Why does John say, “No man hath seen God at any time”? What does that mean about modern revelation?
Thomas A. Wayment in Scripture Study Made Simple: The New Testament clarifies:
This verse can be troubling to some because it declares that no one has seen God at any time. The immediate response is to note those who have seen God (compare to Joseph Smith—History 1:17). In the context of this verse, the idea of which “God” is an important one. John may have intended to convey the idea that no one has yet seen the Son of God as God, or that no one has fully seen Jesus as God. Even the Resurrection was not a full vision of Jesus as God (see John 20:17). The Joseph Smith Translation reads, “And no man hath seen God at any time; except he hath born record of the Son, for except it is through him no man can be saved.”
What do we know about the place where Jesus was baptized?

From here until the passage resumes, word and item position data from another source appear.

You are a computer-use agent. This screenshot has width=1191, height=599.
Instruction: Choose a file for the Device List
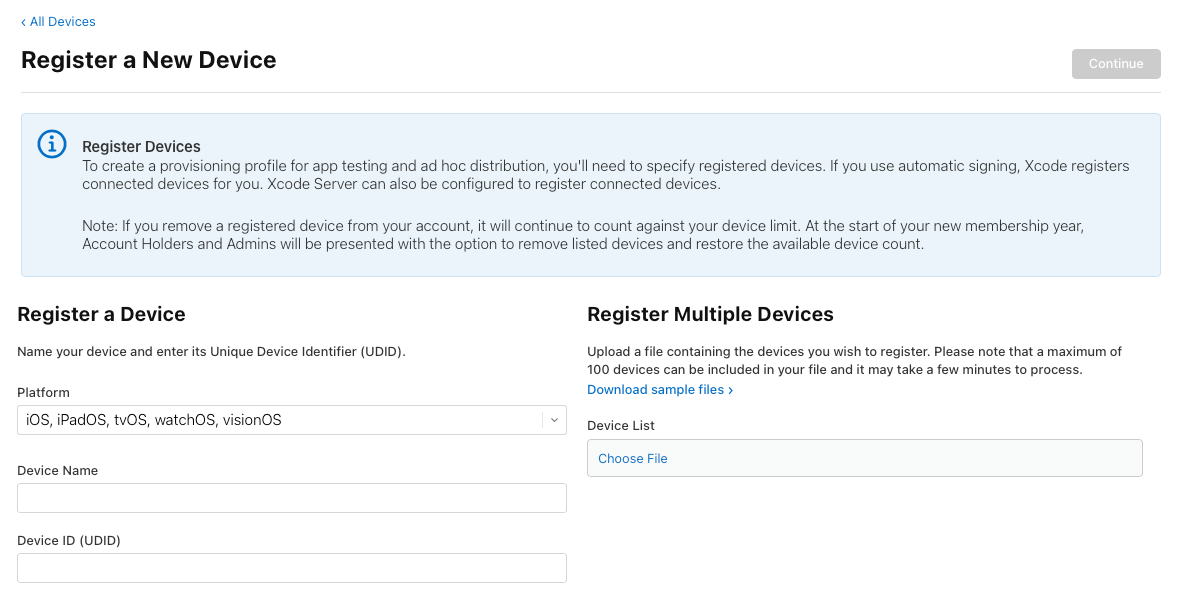pos(632,458)
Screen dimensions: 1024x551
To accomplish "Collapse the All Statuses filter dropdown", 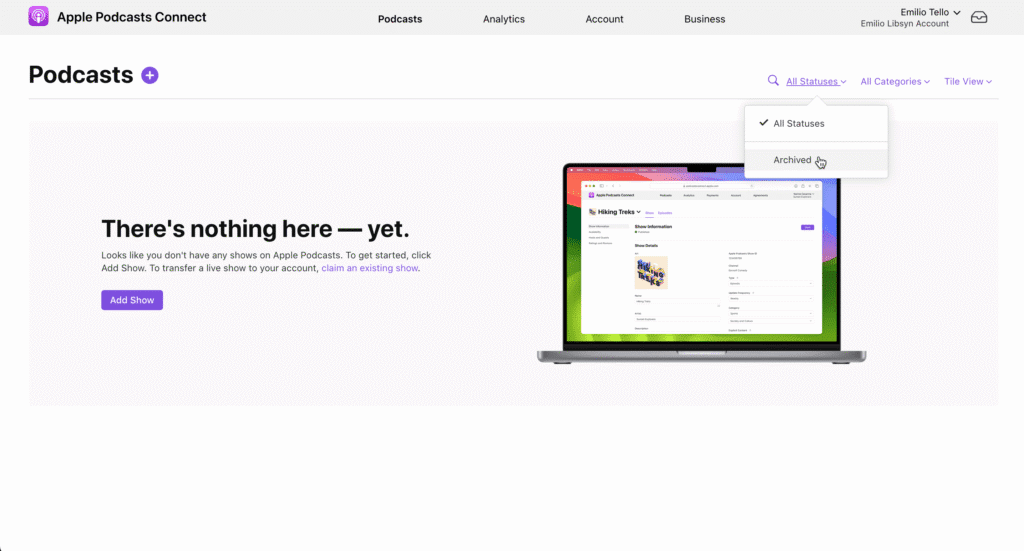I will pos(816,82).
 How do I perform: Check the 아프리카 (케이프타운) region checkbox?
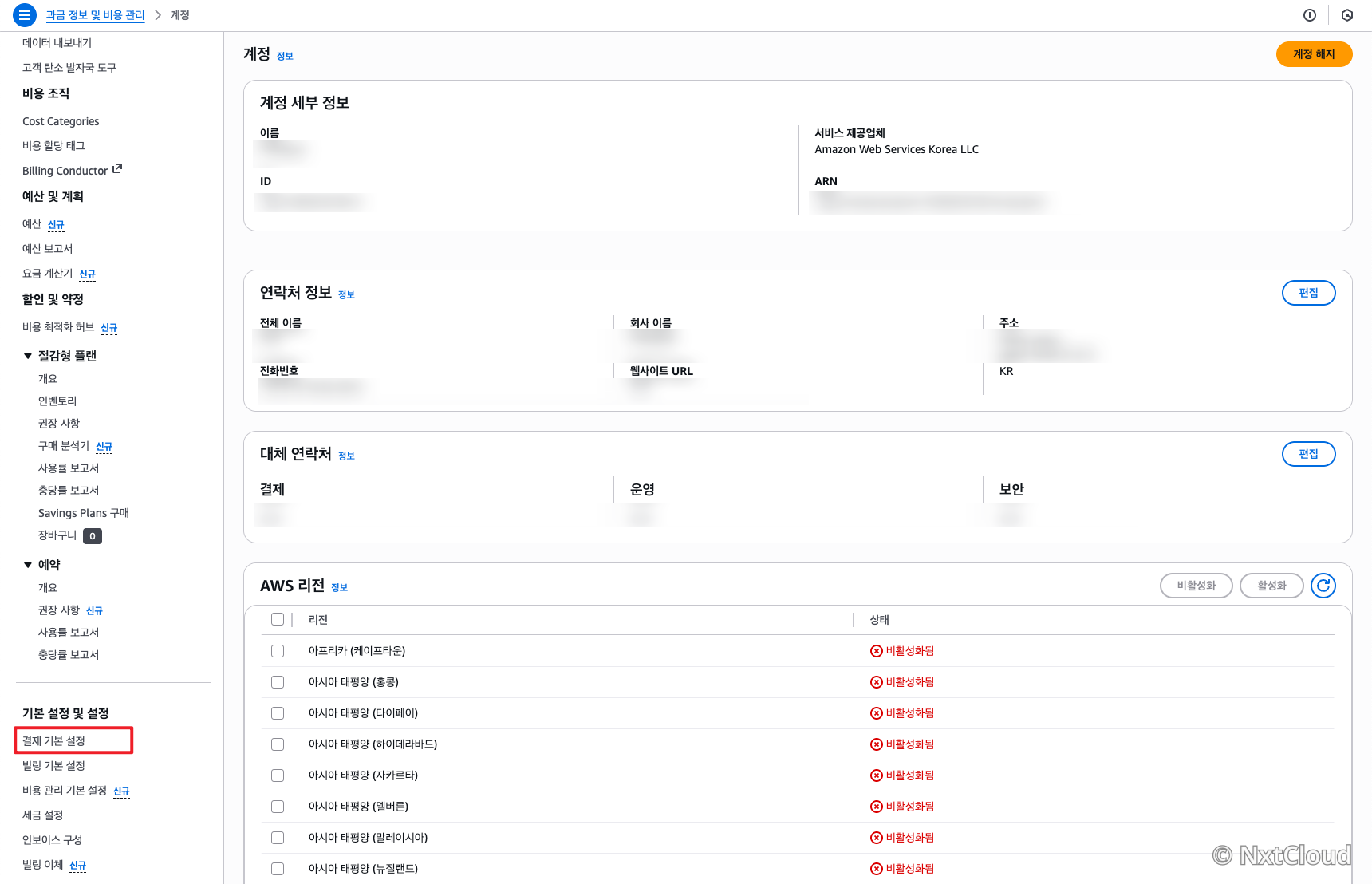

Thomas R. Valletta in The New Testament Study Guide: Start to Finish offers insight from other scholars:
“According to John, the place where these events occurred was in ‘Bethabara’ (John 1:28), a place name which is confirmed in the Book of Mormon (1 Nephi 10:9). Most ancient Greek manuscripts of the Gospel of John, however, place the events in Bethany instead of Bethabara. Some critics have seen in this an opportunity to criticize the Book of Mormon for using a less known and attested version of the story. The fallacy with this criticism is that a city or place named Bethany ‘beyond Jordan’ is otherwise unattested, whereas Bethabara, ‘the crossing,’ is mentioned in the Talmud” (Holzapfel and Wayment, Making Sense of the New Testament, 28).
The River Jordan beyond Bethabara (John 1:28) [is] a site on the east side of the River Jordan in the vicinity where Jesus was baptized by John. It is called Bethabara in the Book of Mormon. This location is confirmed on the Byzantine-era mosaic map of the Holy Land in Madaba, in Jordan.
(1:28): Biblical scholar Alfred Edersheim pointed out that John the Baptist was absorbed in his mission, his “voice, every where proclaiming the same message, travelled upward, along the winding Jordan which cleft the land of promise. . . . He had now reached what seems to have been the most northern point of his Mission-journey, Beth-Abara (‘the house of passage,’ or ‘of shipping’)—according to the ancient reading, Bethany (‘the house of shipping’)—one of the best known fords across the Jordan into Peraea. Here he baptized (John 1:28)” (Life and Times of Jesus the Messiah, 193).
How is Jesus Christ the light in your life?
Thomas R. Valletta in The New Testament Study Guide: Start to Finish shares:
“The stirring pronouncement that ‘in him was life; and the life was the light of men’ (John 1:4) establishes some of the images used powerfully throughout [John’s] Gospel—namely, that Jesus is the light and the life of the world. Nevertheless, the world, by and large, did not recognize the Word through which God had created it” (Holzapfel and Wayment, Jesus Christ and the World of the New Testament, 132–33). When have you recognized the Savior’s light in your life?